In this parish printing has gradually been transformed from a medieval mystery into a mind-moulding mass communicator. And now there are new technologies, Radio & Television, computers & the internet, mobile phones & GPRS which will inevitably affect the way people receive their daily news, and the sources they look to access information, seek entertainment and find out what is going on in the world.

But however the media develop, whatever new technologies are employed, they all use words & images to communicate with us. Still after 5 centuries the power of the Word, printed, spoken, texted - is very strong & very pervasive to communicate facts & ideas & to mould our minds. "In the beginning", we heard in the Gospel reading, "was the Word". The 'Word' for St John meant the divine principle which gives unity & significance to everything and by which everything is made. It brings life & energy and it dispels darkness. As today we celebrate our harvest of the printed word, we are challenged by the Gospel to reconcile all our words with the Word that is God, the God-made-flesh in Jesus Christ.

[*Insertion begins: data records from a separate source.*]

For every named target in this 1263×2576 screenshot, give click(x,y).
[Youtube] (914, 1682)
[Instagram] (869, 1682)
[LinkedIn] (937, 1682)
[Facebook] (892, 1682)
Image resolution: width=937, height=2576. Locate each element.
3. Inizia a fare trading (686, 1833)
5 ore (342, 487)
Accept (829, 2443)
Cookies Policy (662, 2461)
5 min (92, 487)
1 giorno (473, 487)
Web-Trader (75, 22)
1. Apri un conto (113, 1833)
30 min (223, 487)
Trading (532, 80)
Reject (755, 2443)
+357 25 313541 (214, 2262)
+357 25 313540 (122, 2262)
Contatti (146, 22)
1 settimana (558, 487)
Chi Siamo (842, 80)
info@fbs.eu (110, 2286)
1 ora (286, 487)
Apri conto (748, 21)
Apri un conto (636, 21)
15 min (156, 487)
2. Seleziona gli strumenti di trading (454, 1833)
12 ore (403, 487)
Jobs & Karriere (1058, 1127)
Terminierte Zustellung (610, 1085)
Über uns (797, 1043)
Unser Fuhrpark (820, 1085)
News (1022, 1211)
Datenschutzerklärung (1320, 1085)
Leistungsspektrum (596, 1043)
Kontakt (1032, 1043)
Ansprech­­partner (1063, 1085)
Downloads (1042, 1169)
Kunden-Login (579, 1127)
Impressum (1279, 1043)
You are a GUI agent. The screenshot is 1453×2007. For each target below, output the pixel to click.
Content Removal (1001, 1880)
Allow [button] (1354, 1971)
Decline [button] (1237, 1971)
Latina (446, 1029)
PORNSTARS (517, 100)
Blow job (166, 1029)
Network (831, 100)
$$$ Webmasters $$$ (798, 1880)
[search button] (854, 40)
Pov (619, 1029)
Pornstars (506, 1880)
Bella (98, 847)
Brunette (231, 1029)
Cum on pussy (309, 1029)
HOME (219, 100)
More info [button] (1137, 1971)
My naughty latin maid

What might that mean in today's media world? Lord Puttnam said recently that the media should take much more seriously its role in creating a civil society that we can be proud of, but he added that what is missing at the moment is any consensus about the form of society of which we want to be a part. The philosopher Alastair MacIntyre once said that the right question to ask of any institution is "Of what conversations is it the arena? "So perhaps one way of reconciling the millions of words used in the media with the Word that is God would be for the media - newspapers & TV - to truly be the arena of our shared public conversation on who we are and what kind of world we seek to hand on to future generations. They should have space for stories that enlarge the moral imagination; they should be bold enough to give a hearing to voices that challenge the ruthless imperialism of political correctness; they should be able to include stories that provoke and enhance the society of which we are all a part, and to help foster a sense of community; and they should be unafraid, in the true tradition of Lord Reith, to claim the high ground of moral wisdom and idealism. To the extent that the press & newspapers do this (and many already do), they are helping to create a better-informed , more coherent, freer, more sensitive & gracious society, and are playing a direct role as agents of God's Kingdom.

As we reflect today and give thanks for our own story as the newspaper industry & on St Bride's part within it, and look ahead to the future, we ask for God's strength & inspiration that all our words may be worthy of the Eternal Word, that as St Paul the writer of 2 Timothy says - we may "hold fast the form of sound words."